Schengen Signals End Of Hungarian Border Control Service

Schengen signals end of Hungarian border guard service

by Thomas A Tass
Budapest Sun
Sun Online

October 10, 2007

At the end of this year, the Hungarian border guards, whose somewhat checkered history goes back more than 100 years, will cease to exist when the country joins the European Union's Schengen border management system.

The history of the Hungarian border guards is as interesting as that of Hungary itself.

It wasn't until 1903 that the Hungarian government decided to establish a border police.

The responsibility of controlling the border of Hungary within the Austro-Hungarian Empire, from a historical retro perspective, could be viewed as a model of what would be commonplace in Europe a century later.

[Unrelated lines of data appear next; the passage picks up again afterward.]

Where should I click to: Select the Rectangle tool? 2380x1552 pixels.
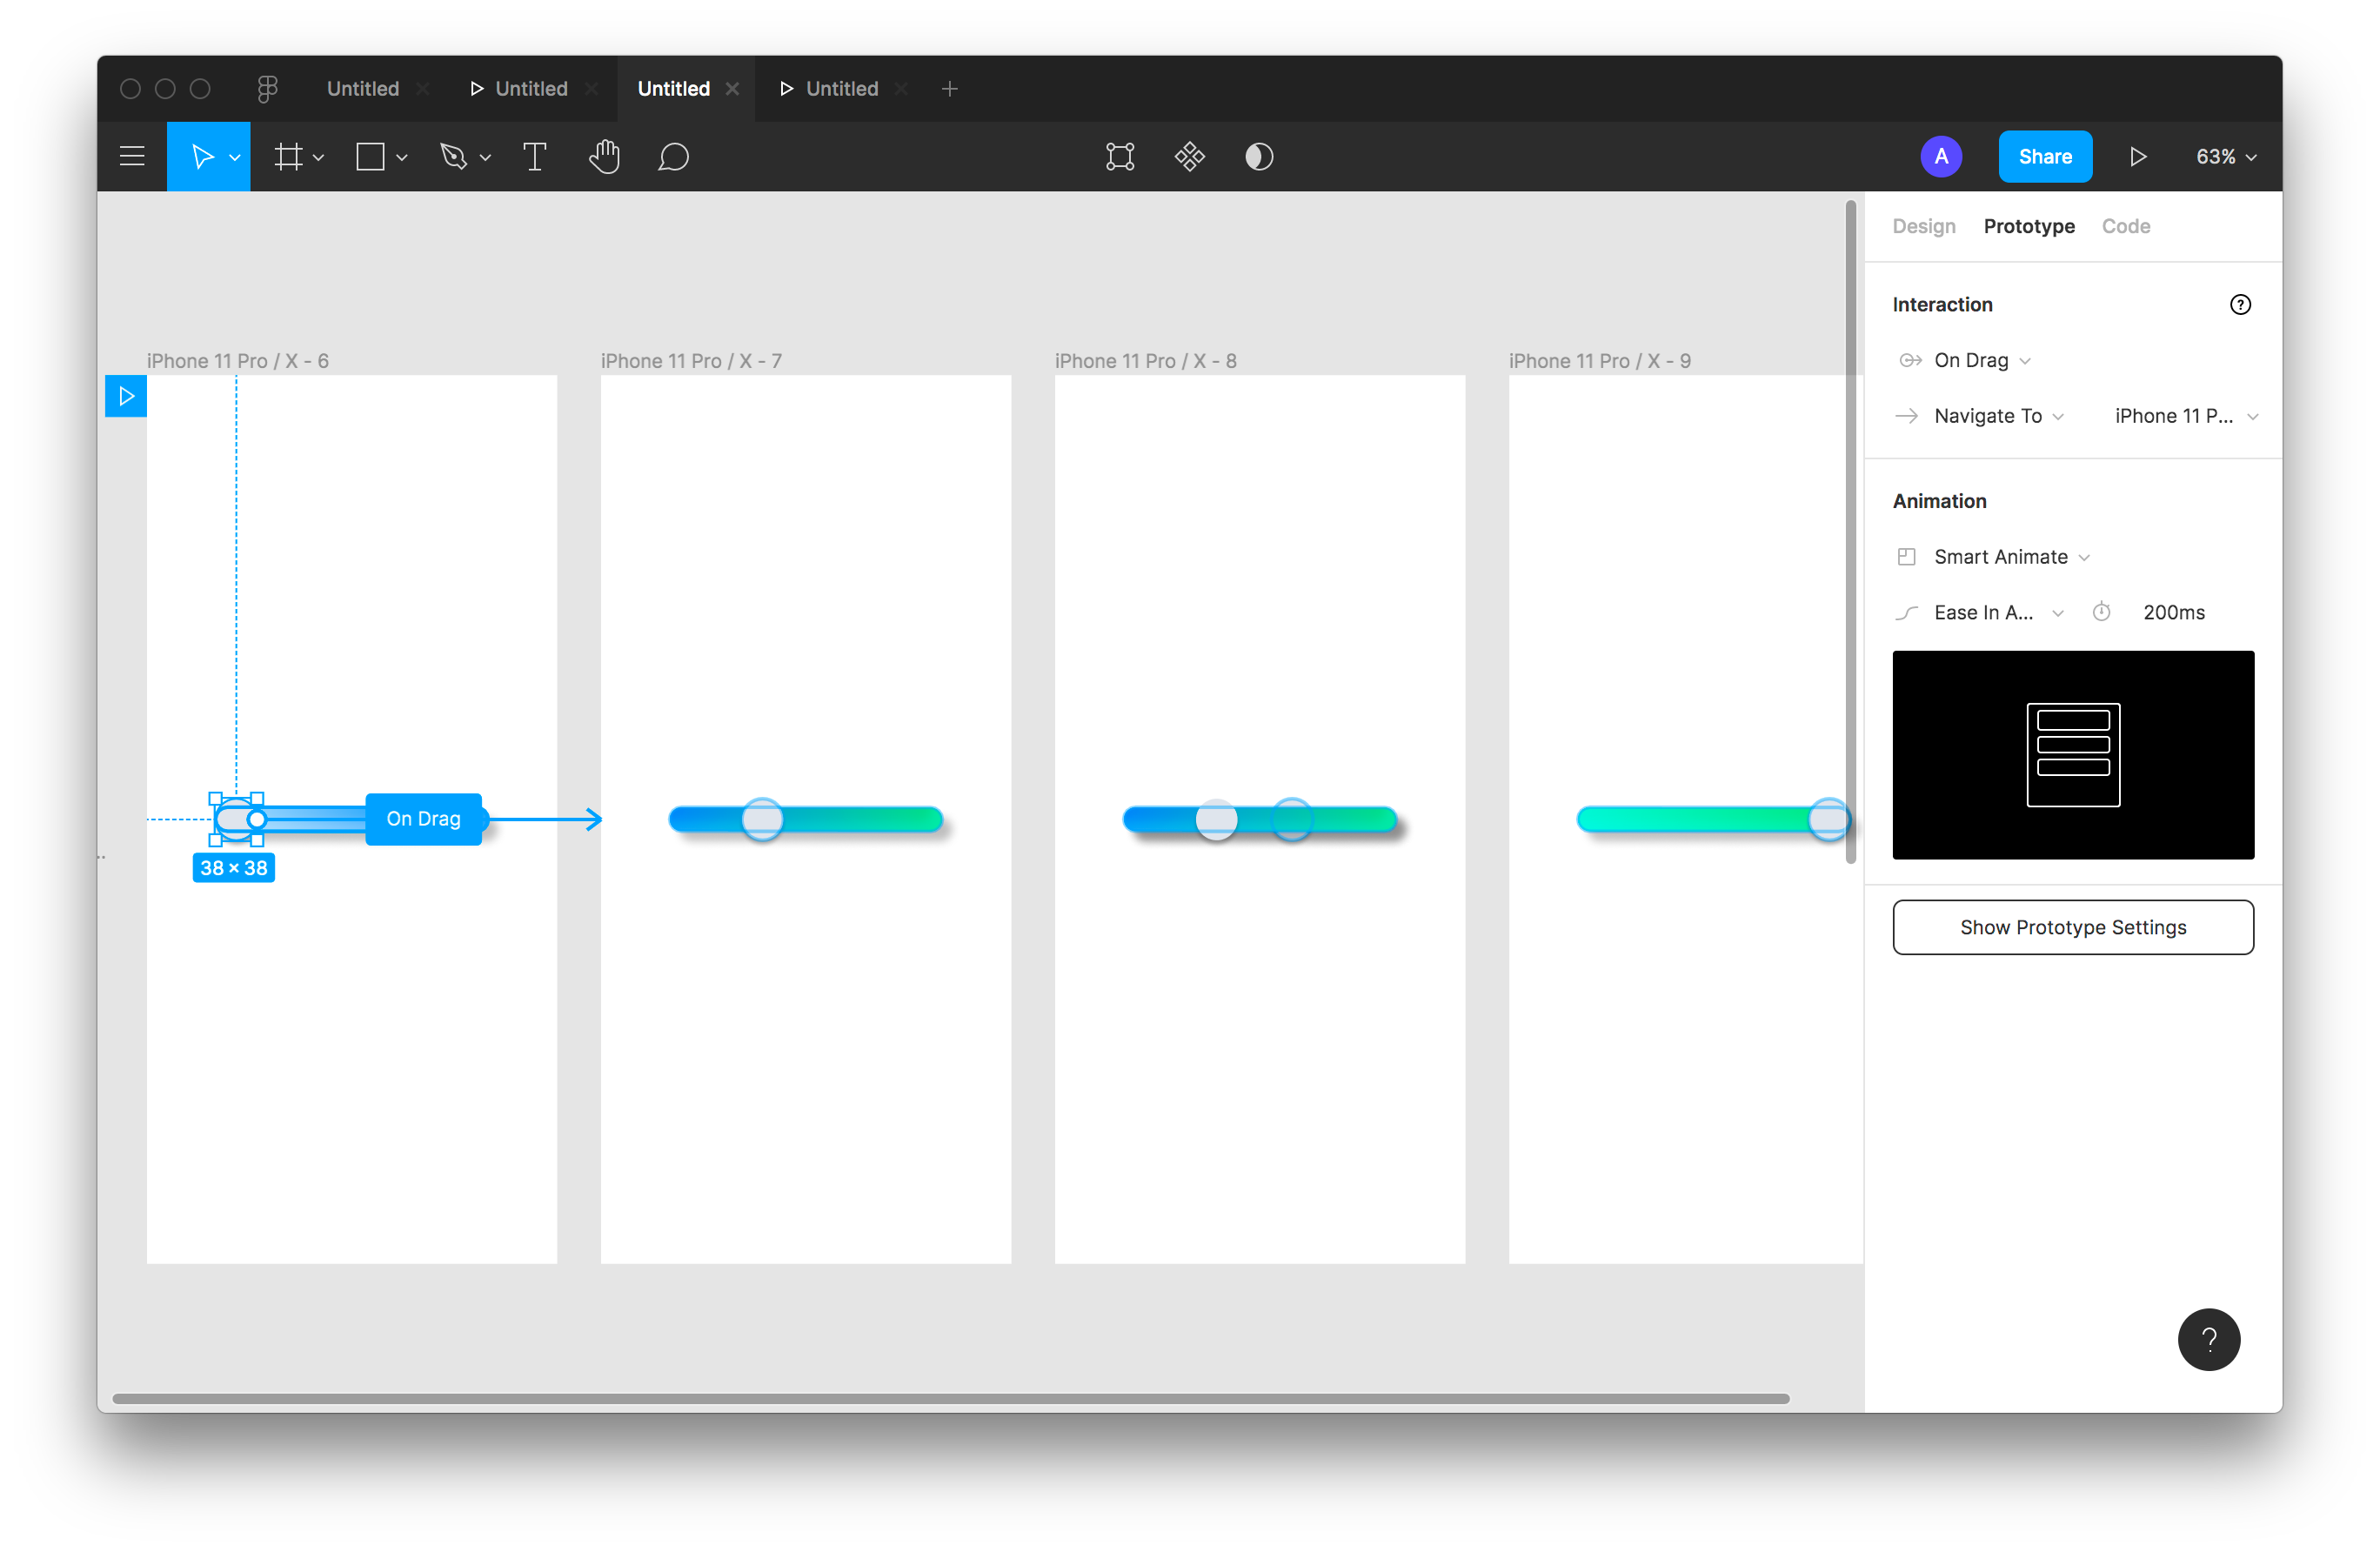click(372, 156)
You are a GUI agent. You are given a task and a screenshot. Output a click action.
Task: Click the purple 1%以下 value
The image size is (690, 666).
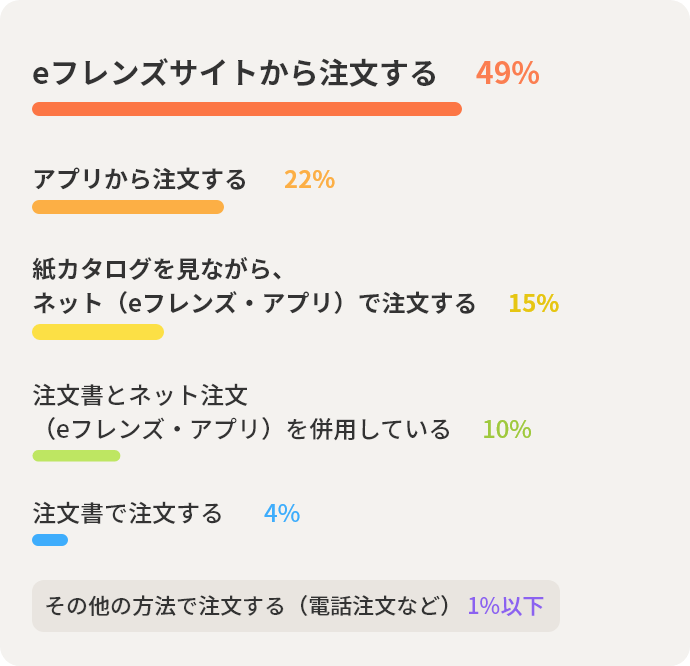505,606
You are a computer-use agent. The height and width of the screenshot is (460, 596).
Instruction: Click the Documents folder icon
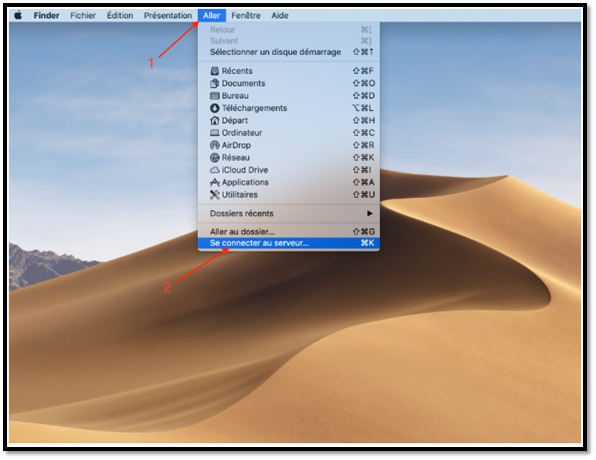click(x=215, y=83)
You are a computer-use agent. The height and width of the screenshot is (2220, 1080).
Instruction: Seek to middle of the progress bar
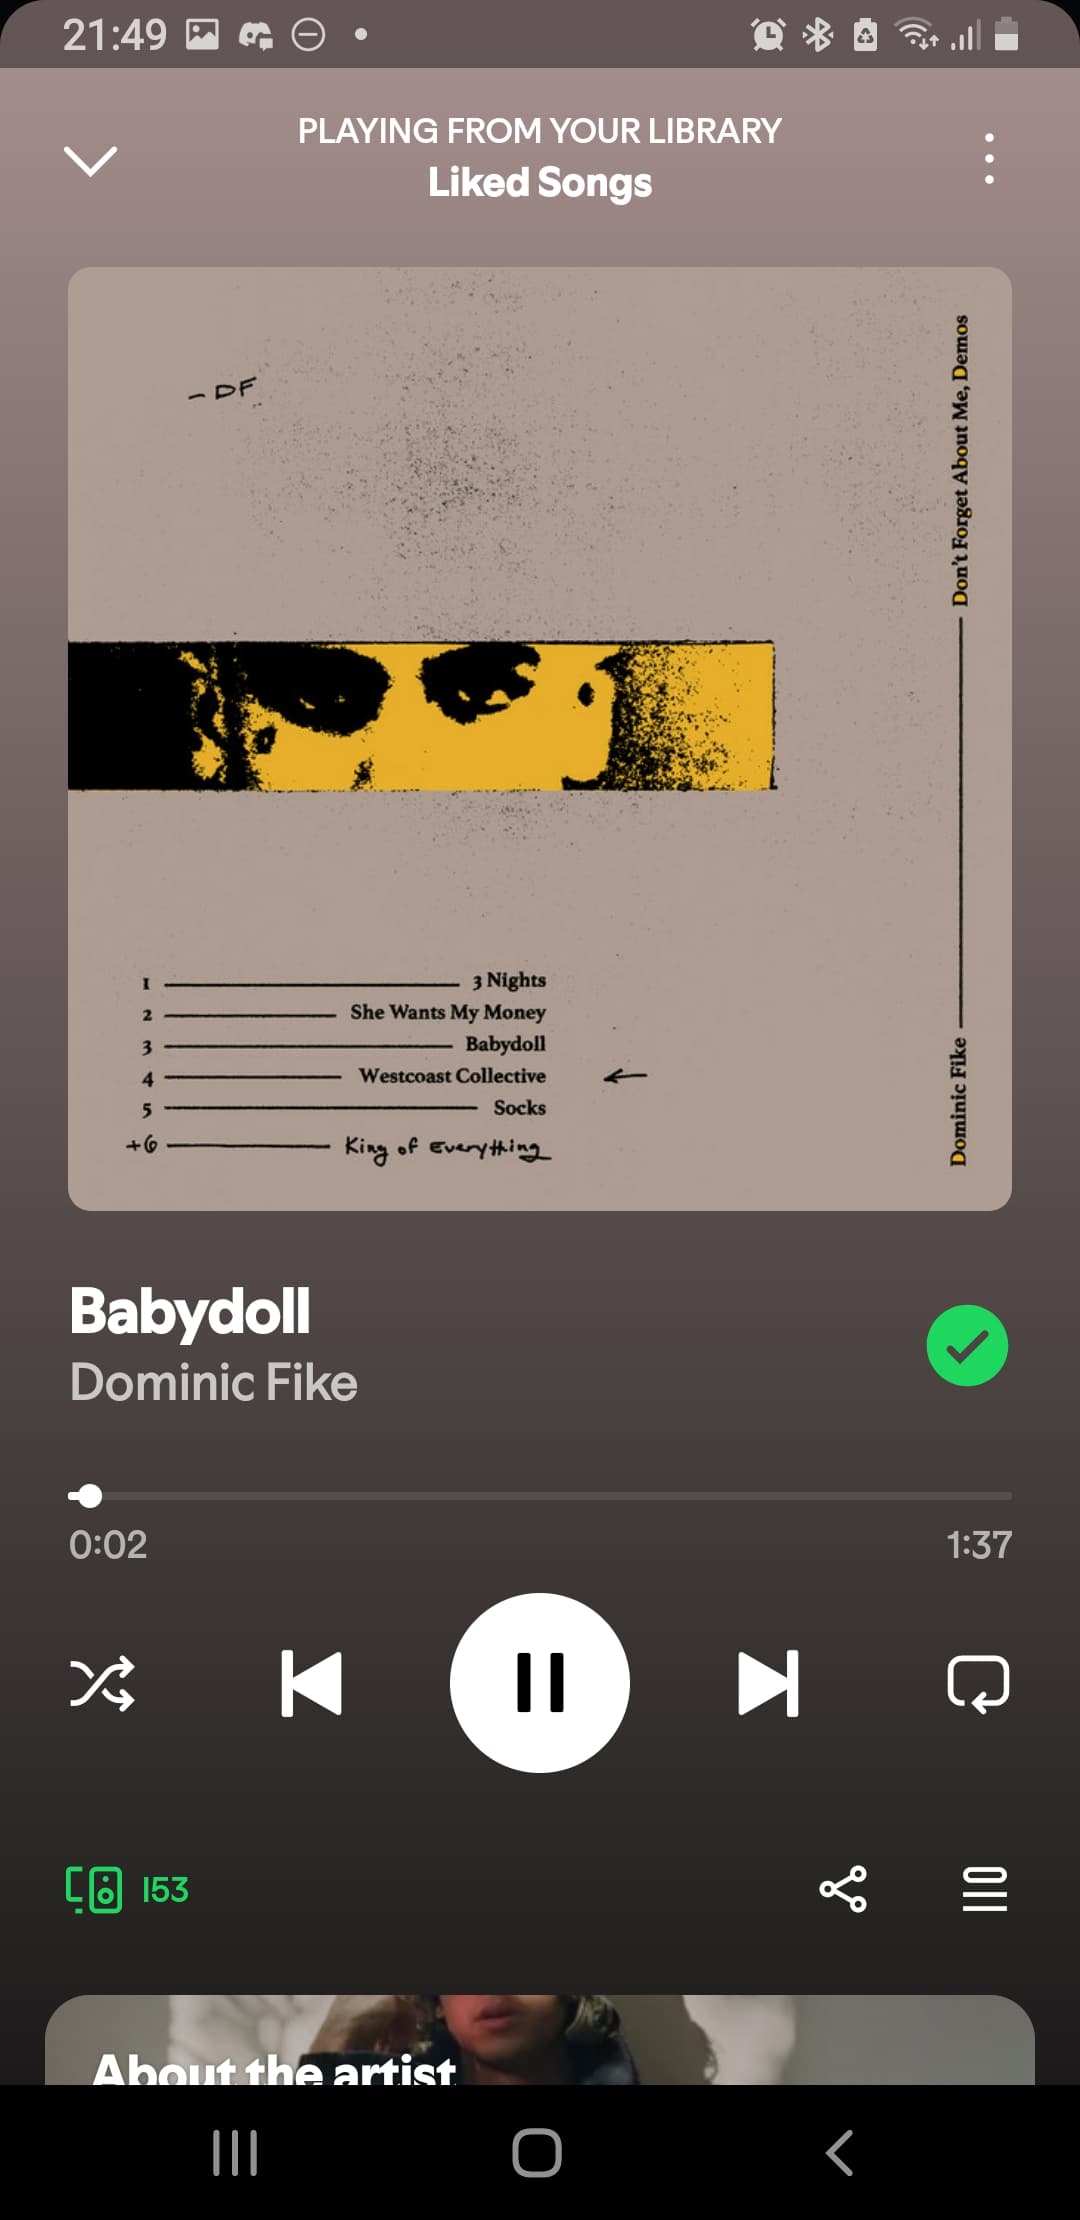coord(540,1496)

This arrangement worked quite successfully until the end of the First World War, when it was determined that there was a need to control borders for reasons associated with sovereignty and international politics.

The Trianon Treaty in 1920 demarcated the new borders of Hungary and prescribed that these borders were to be managed. As a consequence, the Hungarian government founded the Royal Hungarian Customs Guards for the defense of its borders.

In 1932, the Royal Hungarian Border Guards was established and it replaced the customs guards, which, in reality, were more military than civilian. Briefly before WWII, this organization was wholly absorbed into the national army, as part of a border sentry system.

After the Second World War, the protection of the borders and the control of cross-border traffic was the responsibility of the military and the Border Police, the latter being part of the national police service. On January 1, 1950, the army border guards were merged into the feared National Security authority (VH). This group was responsible for the development of an intensive border protection program that was initiated along the southern and western sections of the Hungarian border.

During this rather grim period of history, the purpose of this border protection scheme was not to keep people and goods from entering the country, but rather to keep Hungarians, or anyone else, for that matter, from leaving.

The border guards of that era were responsible for managing a fearsome 550 meter wide strip of land that was cleared and demarcated with barbed wire and electric fencing.

The most notorious and monstrous of these was built along the aforementioned southern and western portions of the border.

At its peak in 1957, there were 318 kilometers of deadly mine fields established along that sector. Only Border Guards were permitted to enter these borderland areas, and their activities along the border clearly reflected the political climate of the cold war years. This same organization, however, was directly involved, and played an important historical role, in the destruction of what Winston Churchill dubbed the “iron curtain.”

Significantly on Sep 11, 1989 the Hungarian border guards began opening border crossing points along its western sections and permitted some 60,000 East German citizens to enter Austria, and, ultimately, to travel onward to West Germany.

This was perhaps the noblest operation undertaken by the Hungarian border guard service. Ironically the opening of these borders would also initiate a chain of events that would eventually bring an end to the service itself.

By 1990 it was clear that, in order to become a member of the European community, the last vestiges of the post-Soviet structure had to be removed and replaced with western legal and operational standards.

In the first half of the 1990s, the border guards were reorganized, numerically reduced, provided with new equipment and more sophisticated training and, by 1997, new legislation completed the restructuring.

A noteworthy impact of these changes led to the end of conscription into the border guards, and the last of this took place in April 1998.

Border security organizations experienced tremendous challenges everywhere, as a consequence of the 2001 terrorist attacks, along with the exponential growth in transborder criminality and illegal migration, to name but a few issues.

The Hungarian border guards also had to cope with ever-increasing volumes of tourist traffic, along with the public's demand for more effective border enforcement and efficient processing of goods and people across the borders and through the Budapest airport.

In 2004, Hungary joined the European Union and legislative and constitutional changes were made in order to facilitate the accession to the community.

For the border guards, the central element of change was their removal from the country's military structure, and the expansion of their civilian policing roles.

Recently, the government of Hungary even abolished the Interior Ministry which had been the traditional home of the border guards and the police services.

As Hungary prepares to join Schengen, and the traditional borders with her EU neighbors Slovakia, Austria and Slovenia disappear, so too will the Hungarian border guards.

In January 2008, the Hungarian border guards will cease to exist and more than 10,000 officers and support staff will become part of the newly minted Hungarian National police service.

The government of Hungary has modeled this new organization along German and Austrian lines, where the border police and border guards in those countries have, over the past few years, also disappeared into their respective police establishments. Time will tell if this arrangement will be as effective and as efficient as it is billed by its architects.

Hungary will be challenged and severely tested by the EU, to see if she is up to meeting the new border security paradigms that will begin to emerge in 2008.

One merely needs to look at the map of Europe to understand the complexity associated with managing contiguous borderlands with seven other countries.

The external border of the EU will present a very different set of challenges for the new organization.

Nevertheless, the Hungarian border guard service will pass into history next January with very little fanfare, and a chapter in Hungary's tumultuous border history will be closed.

Picture: End of the frontier area. And of an era, too.